By this Preamble it appears, that the chief purposes, for which the charter was granted, were a subsistence for those, who were indigent at home, and consequently a burden on the public; and making a barrier for South Carolina, which had suffered, and lay still exposed to danger by the smallness of the number of her English inhabitants.

If a great number of negroes could have made South Carolina secure, she would not have wanted such a barrier, for she is computed to have at least forty thousand blacks, whilst the white people are not above five thousand; and these (by the large portions of land being in the possession of but few persons) at too great a distance from one another for the public safety.

The greater number of blacks, which a frontier has, and the greater the disproportion is between them and her white people, the more danger she is liable to; for those are all secret enemies, and ready to join with her open ones upon the first occasion. So far from putting any confidence in them, her first step must be to secure herself against them.

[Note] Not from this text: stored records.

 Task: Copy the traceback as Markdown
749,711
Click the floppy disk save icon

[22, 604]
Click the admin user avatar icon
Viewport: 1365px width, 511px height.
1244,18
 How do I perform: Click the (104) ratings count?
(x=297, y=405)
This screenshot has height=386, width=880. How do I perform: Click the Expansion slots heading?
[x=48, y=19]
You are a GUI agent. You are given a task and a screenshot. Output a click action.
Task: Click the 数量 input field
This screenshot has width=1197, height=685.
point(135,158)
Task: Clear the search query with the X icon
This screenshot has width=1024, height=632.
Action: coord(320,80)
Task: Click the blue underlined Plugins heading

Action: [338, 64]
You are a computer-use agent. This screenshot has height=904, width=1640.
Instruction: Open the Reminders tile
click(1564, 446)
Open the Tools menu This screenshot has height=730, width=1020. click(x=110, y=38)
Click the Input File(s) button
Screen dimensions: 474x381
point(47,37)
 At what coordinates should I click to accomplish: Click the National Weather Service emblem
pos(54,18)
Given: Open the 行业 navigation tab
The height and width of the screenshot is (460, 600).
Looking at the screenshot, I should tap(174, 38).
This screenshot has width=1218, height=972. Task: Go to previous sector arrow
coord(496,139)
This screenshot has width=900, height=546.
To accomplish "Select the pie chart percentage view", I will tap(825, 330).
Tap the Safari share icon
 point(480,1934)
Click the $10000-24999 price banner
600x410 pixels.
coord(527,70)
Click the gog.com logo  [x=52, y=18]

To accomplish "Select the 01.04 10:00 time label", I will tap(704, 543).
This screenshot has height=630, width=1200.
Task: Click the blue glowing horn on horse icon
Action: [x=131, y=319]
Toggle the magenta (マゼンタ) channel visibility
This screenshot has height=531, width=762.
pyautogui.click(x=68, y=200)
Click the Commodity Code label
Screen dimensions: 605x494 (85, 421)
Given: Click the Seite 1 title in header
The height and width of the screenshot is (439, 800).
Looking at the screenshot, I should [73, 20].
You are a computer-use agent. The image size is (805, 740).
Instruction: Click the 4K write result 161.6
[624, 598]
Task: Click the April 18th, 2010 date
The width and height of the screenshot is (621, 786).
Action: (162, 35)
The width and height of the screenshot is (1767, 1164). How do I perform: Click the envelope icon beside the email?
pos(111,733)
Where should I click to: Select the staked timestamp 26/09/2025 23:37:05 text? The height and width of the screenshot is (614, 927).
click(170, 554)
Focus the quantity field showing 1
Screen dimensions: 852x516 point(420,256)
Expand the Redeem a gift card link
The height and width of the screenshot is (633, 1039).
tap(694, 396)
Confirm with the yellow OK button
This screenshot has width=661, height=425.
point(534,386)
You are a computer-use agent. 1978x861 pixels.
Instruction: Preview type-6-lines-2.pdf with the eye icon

Georgia therefore was designed to be a new frontier, and that she might be well stocked with white inhabitants, who by their property could only add a strength to it, his Majesty in the charter restrained the Trustees from granting more

than five hundred acres of land either entirely, or in parcels to, or for the use of, or in trust for any one person.

To each of the poor, who were sent from hence, and who were provided with every thing at the expense of the Trust, no more than fifty acres have hitherto been granted. This quantity, if well cultivated, would yield not only a comfortable, but handsome subsistence, but would not enable him to maintain a number of negroes.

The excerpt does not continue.